• [Supplied material]
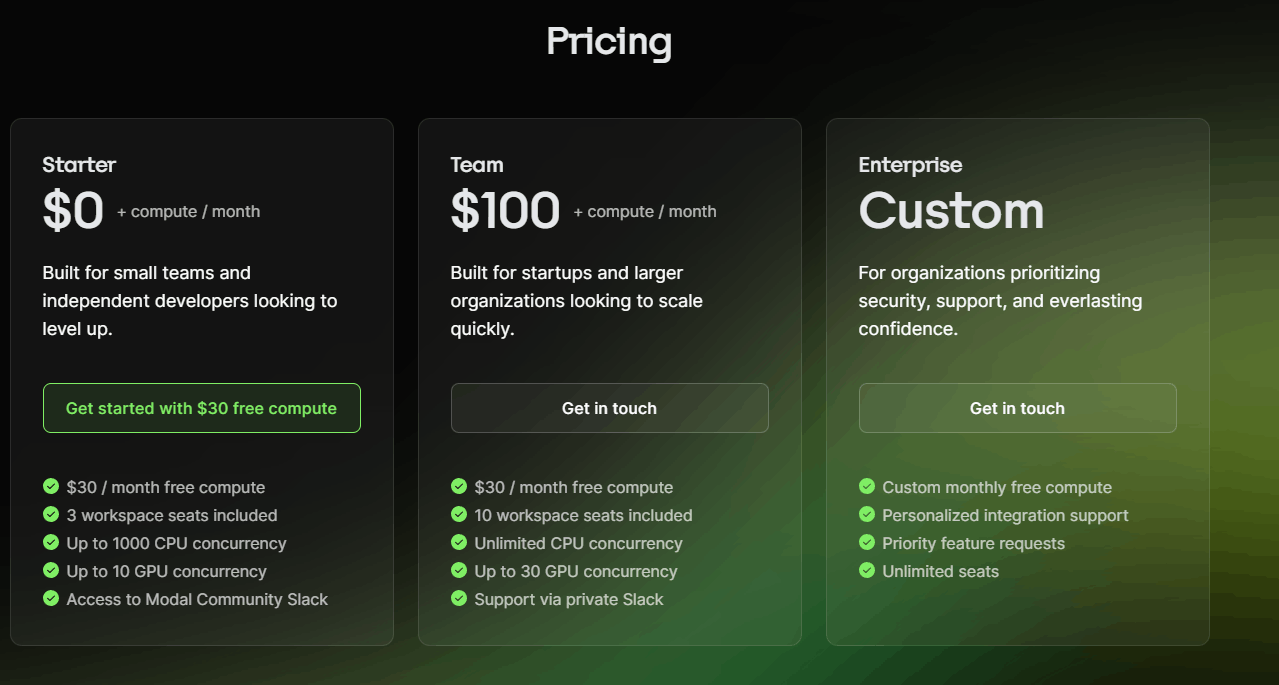Select the Starter plan title
The height and width of the screenshot is (685, 1279).
(x=80, y=165)
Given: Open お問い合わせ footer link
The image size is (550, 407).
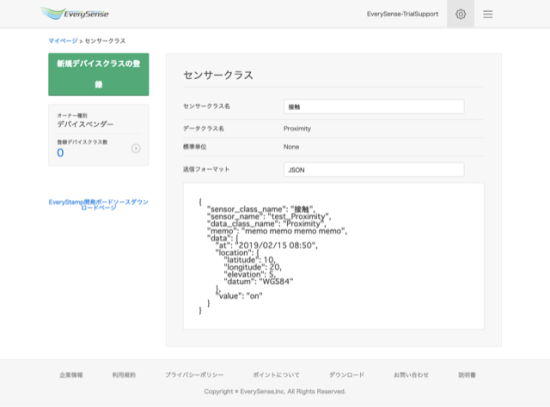Looking at the screenshot, I should (411, 375).
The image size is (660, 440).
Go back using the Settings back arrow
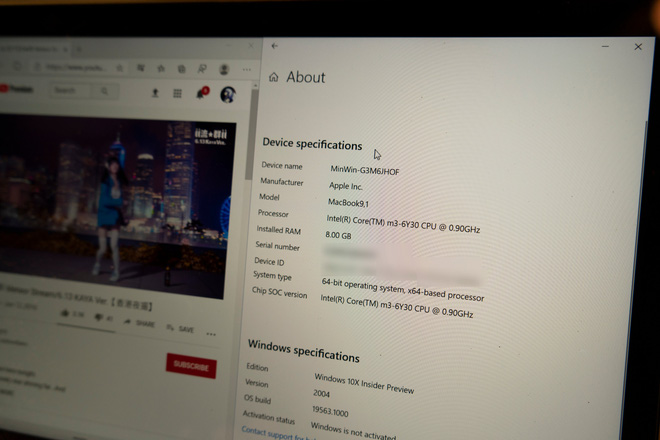tap(274, 46)
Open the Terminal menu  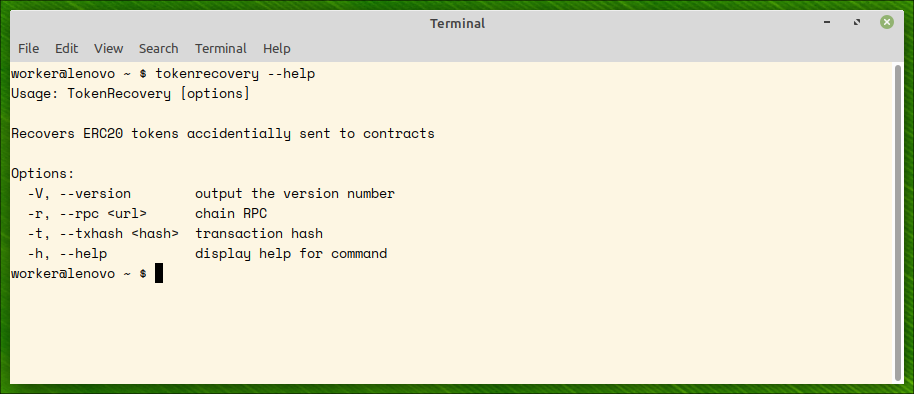[221, 48]

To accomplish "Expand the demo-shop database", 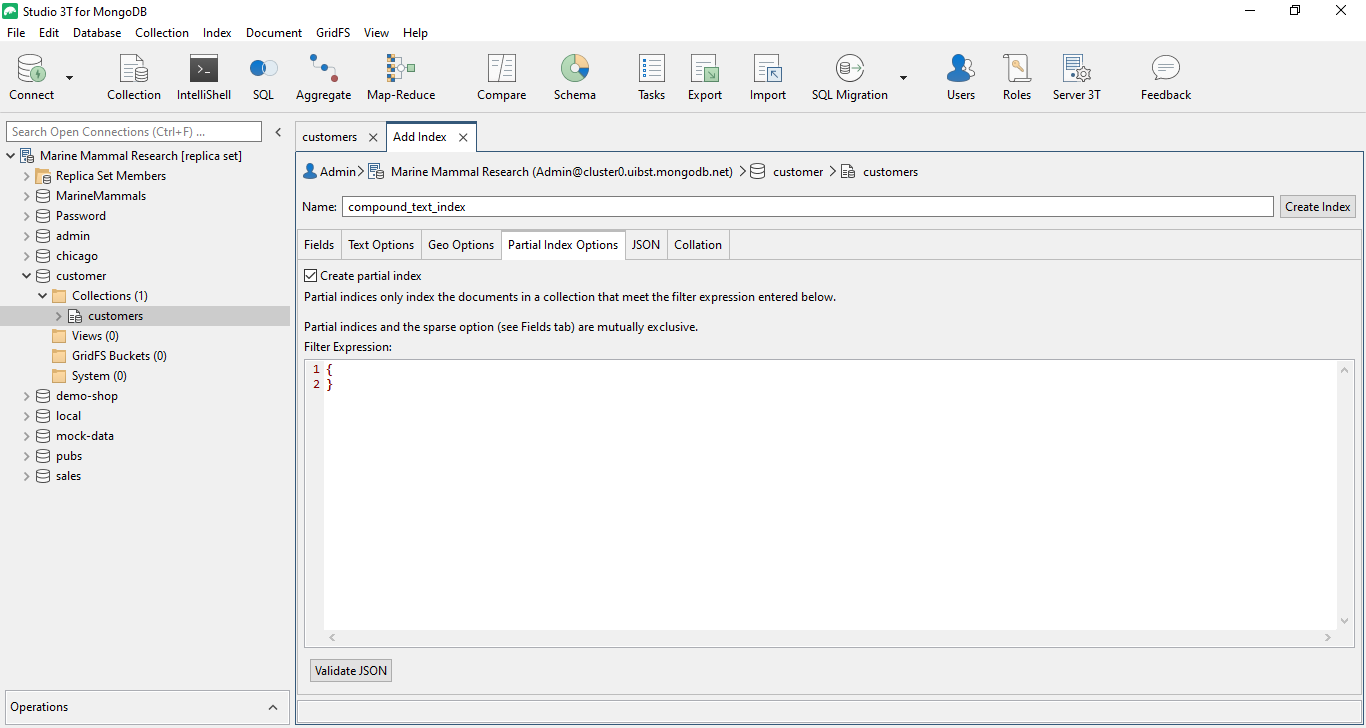I will click(26, 395).
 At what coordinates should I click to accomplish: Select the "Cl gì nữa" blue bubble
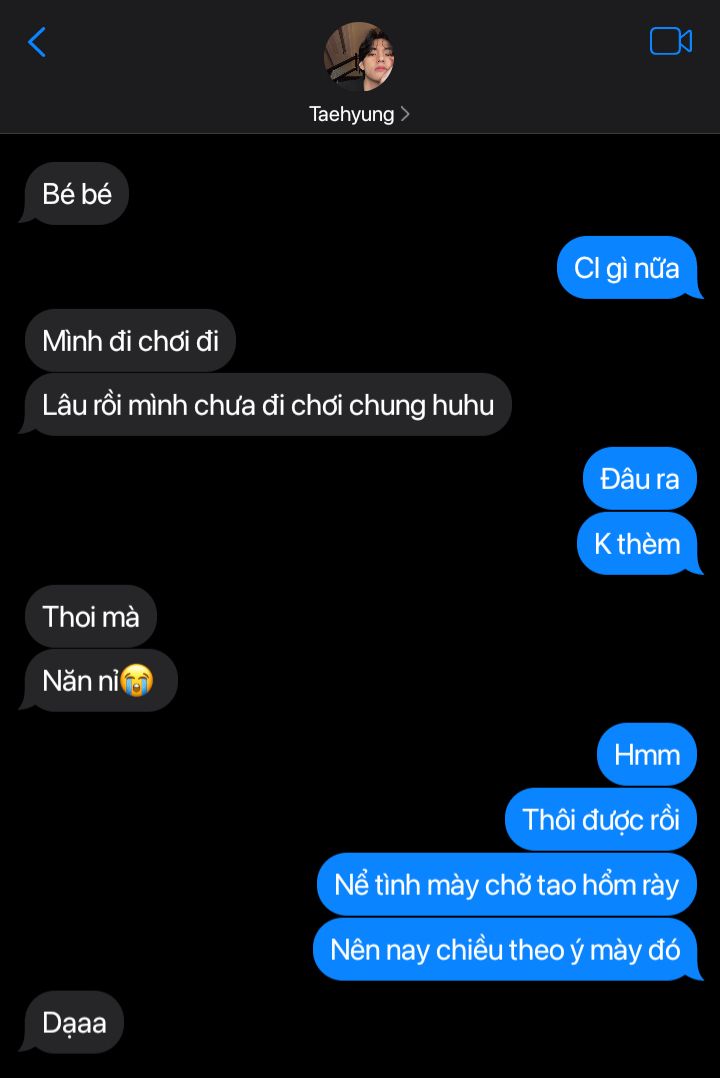[x=627, y=267]
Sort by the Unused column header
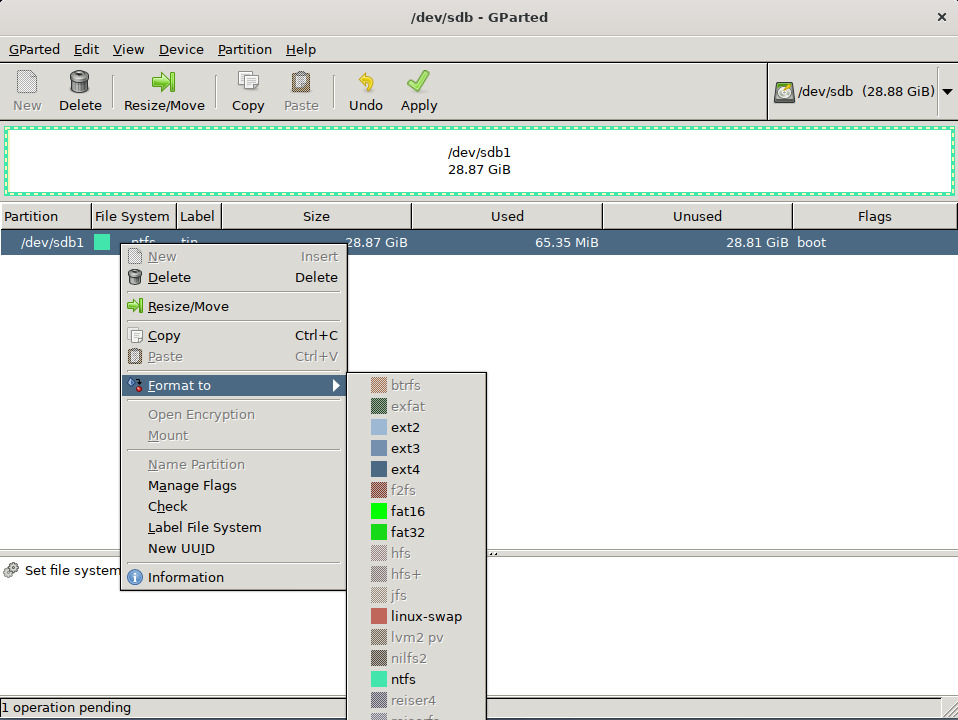The width and height of the screenshot is (958, 720). (697, 216)
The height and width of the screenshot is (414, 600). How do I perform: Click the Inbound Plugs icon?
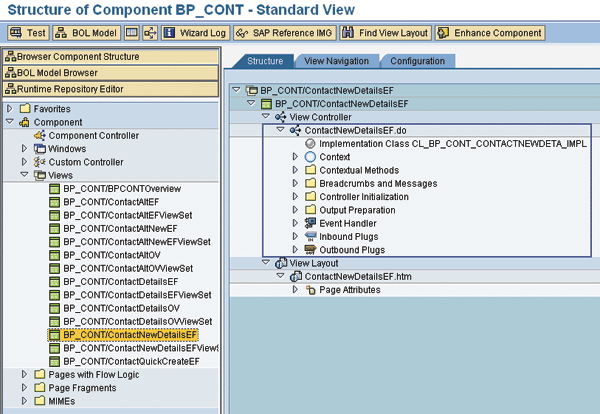click(310, 237)
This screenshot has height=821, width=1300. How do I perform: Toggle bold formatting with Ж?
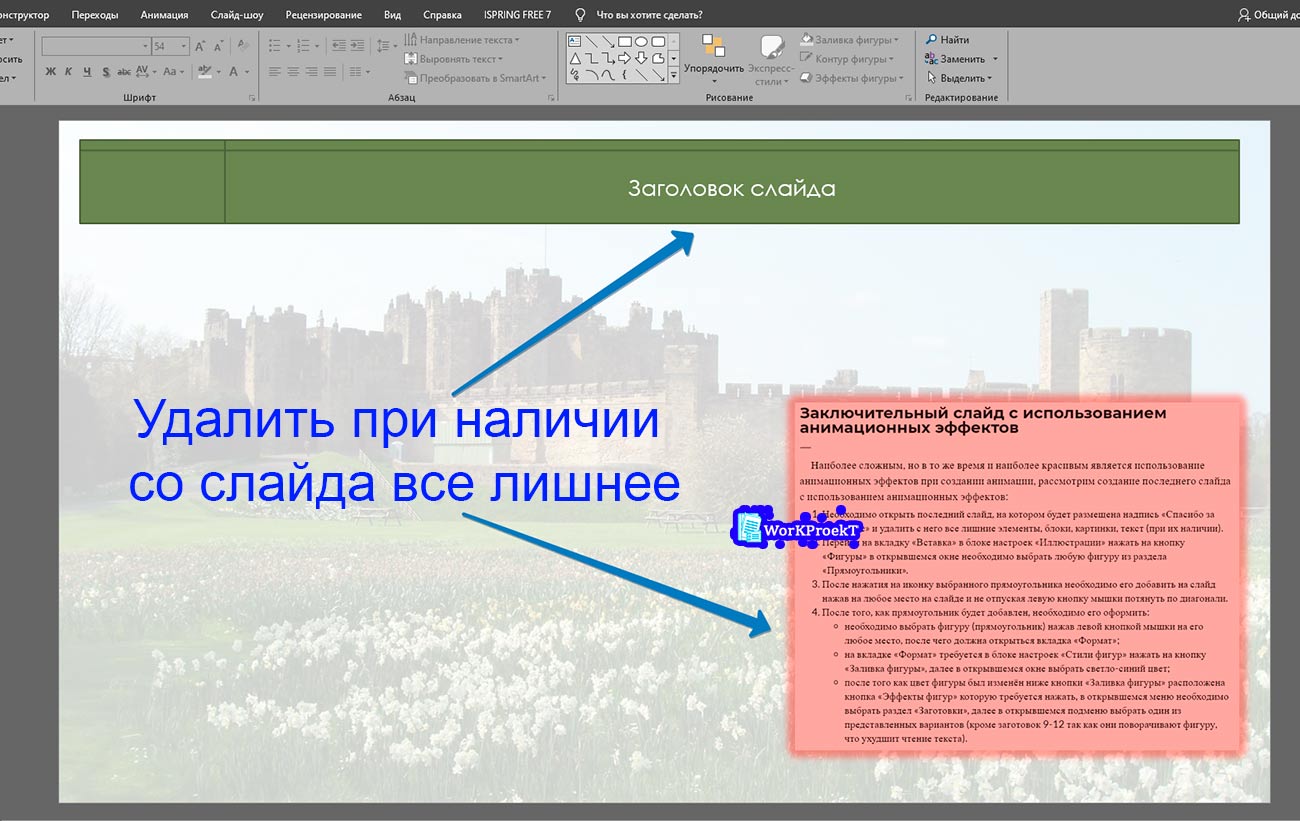[49, 71]
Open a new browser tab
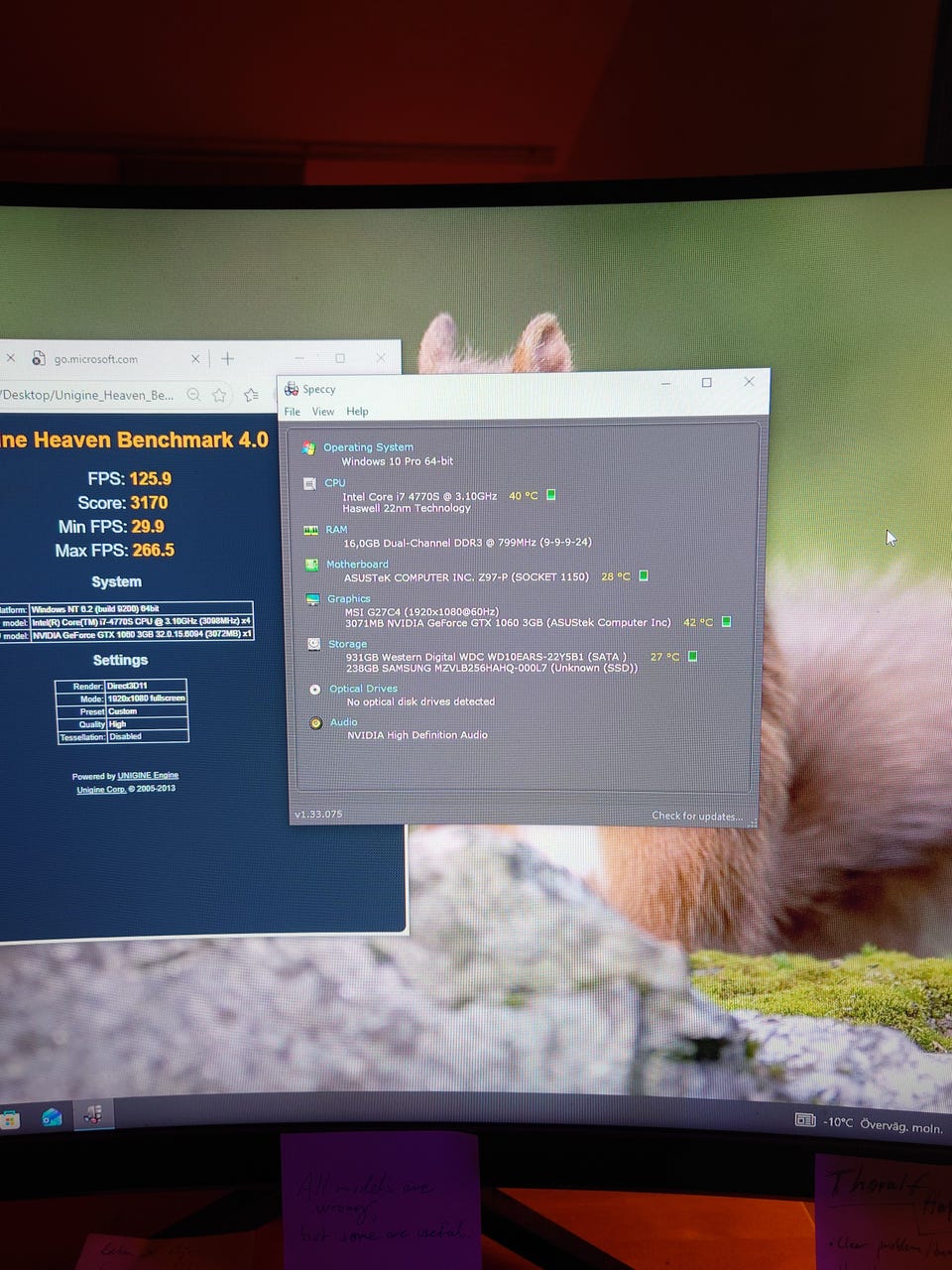 [227, 358]
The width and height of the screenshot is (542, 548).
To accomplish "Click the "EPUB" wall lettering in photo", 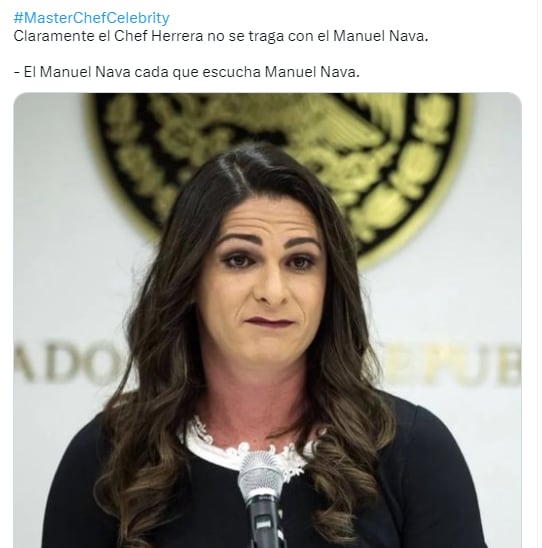I will point(454,365).
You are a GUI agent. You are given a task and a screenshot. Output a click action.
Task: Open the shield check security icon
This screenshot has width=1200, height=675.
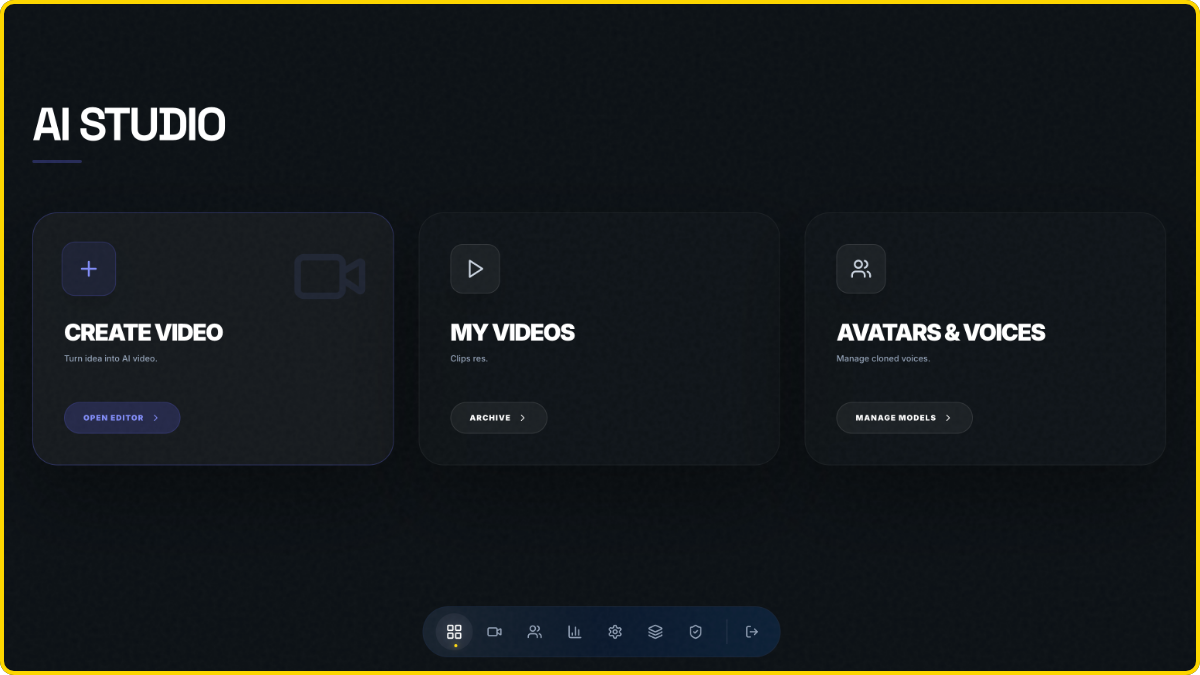pos(695,632)
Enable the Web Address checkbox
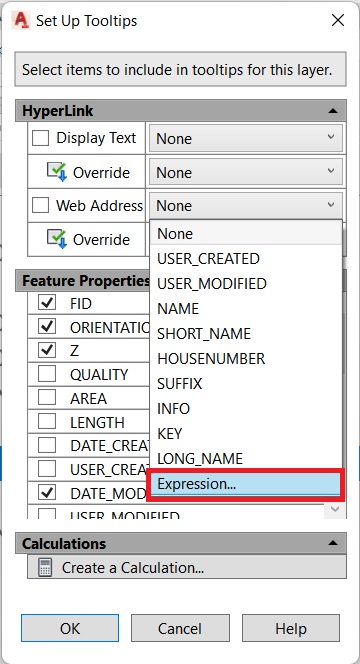360x664 pixels. [x=41, y=205]
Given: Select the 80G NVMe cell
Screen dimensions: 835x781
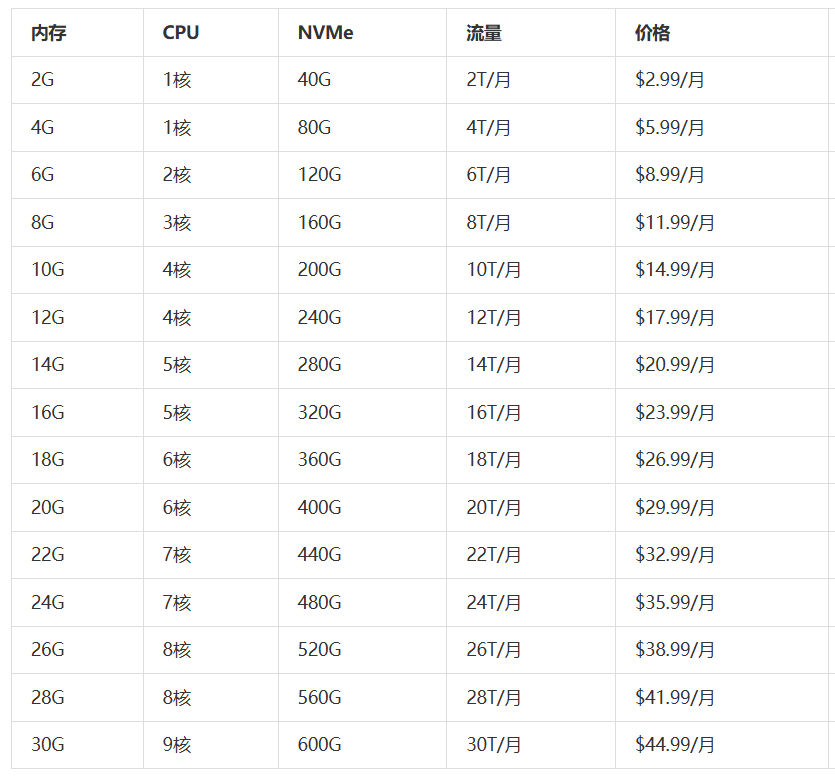Looking at the screenshot, I should click(314, 128).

• [Task]
Please return the material above only from the line that holds "You are a GUI" through the line that holds "Given: Select the 80G NVMe cell", exactly as it stands, ends included and pictures omitted.

• [Answer to the problem]
You are a GUI agent. You are given a task and a screenshot. Output a click action.
Task: Open the shield check security icon
This screenshot has width=1200, height=675.
pos(695,632)
Enable the Web Address checkbox
360x664 pixels. [x=41, y=205]
Given: Select the 80G NVMe cell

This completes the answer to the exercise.